── Task input ──

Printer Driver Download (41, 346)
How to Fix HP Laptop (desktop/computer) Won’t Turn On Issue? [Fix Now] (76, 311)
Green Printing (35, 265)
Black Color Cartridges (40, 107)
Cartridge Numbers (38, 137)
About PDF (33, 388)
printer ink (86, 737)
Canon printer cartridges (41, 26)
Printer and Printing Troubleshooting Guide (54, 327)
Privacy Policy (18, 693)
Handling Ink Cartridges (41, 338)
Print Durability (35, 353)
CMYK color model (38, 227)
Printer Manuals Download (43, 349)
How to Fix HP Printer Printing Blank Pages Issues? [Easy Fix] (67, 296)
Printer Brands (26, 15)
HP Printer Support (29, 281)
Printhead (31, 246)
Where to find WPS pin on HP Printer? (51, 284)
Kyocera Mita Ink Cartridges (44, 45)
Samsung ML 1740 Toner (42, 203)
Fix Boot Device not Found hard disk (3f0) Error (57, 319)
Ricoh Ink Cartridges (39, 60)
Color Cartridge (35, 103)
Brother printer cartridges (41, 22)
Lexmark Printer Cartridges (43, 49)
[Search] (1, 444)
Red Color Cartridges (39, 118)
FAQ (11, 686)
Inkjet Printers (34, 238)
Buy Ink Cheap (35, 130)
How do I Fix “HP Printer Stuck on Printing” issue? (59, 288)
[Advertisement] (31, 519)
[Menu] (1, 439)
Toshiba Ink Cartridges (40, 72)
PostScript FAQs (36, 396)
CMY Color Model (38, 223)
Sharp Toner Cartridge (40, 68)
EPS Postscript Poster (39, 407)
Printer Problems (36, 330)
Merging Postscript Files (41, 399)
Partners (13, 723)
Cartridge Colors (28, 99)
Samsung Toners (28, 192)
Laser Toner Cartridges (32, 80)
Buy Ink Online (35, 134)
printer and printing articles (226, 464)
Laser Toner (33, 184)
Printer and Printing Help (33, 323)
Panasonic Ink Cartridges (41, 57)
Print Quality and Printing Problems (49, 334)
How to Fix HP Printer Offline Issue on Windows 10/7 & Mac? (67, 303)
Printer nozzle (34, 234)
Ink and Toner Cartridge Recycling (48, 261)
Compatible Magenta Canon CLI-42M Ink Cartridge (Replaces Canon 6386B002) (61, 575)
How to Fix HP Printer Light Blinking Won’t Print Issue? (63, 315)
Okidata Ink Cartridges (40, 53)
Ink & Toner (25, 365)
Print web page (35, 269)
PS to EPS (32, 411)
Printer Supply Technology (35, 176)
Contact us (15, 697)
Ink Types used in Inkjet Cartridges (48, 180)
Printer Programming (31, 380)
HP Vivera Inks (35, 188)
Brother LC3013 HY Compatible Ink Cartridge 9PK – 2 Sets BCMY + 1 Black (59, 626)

───

### Task to carry out
Identify every line in the data above that contains the word "Download", and copy each of those lines.

### Finished task
Printer Driver Download (41, 346)
Printer Manuals Download (43, 349)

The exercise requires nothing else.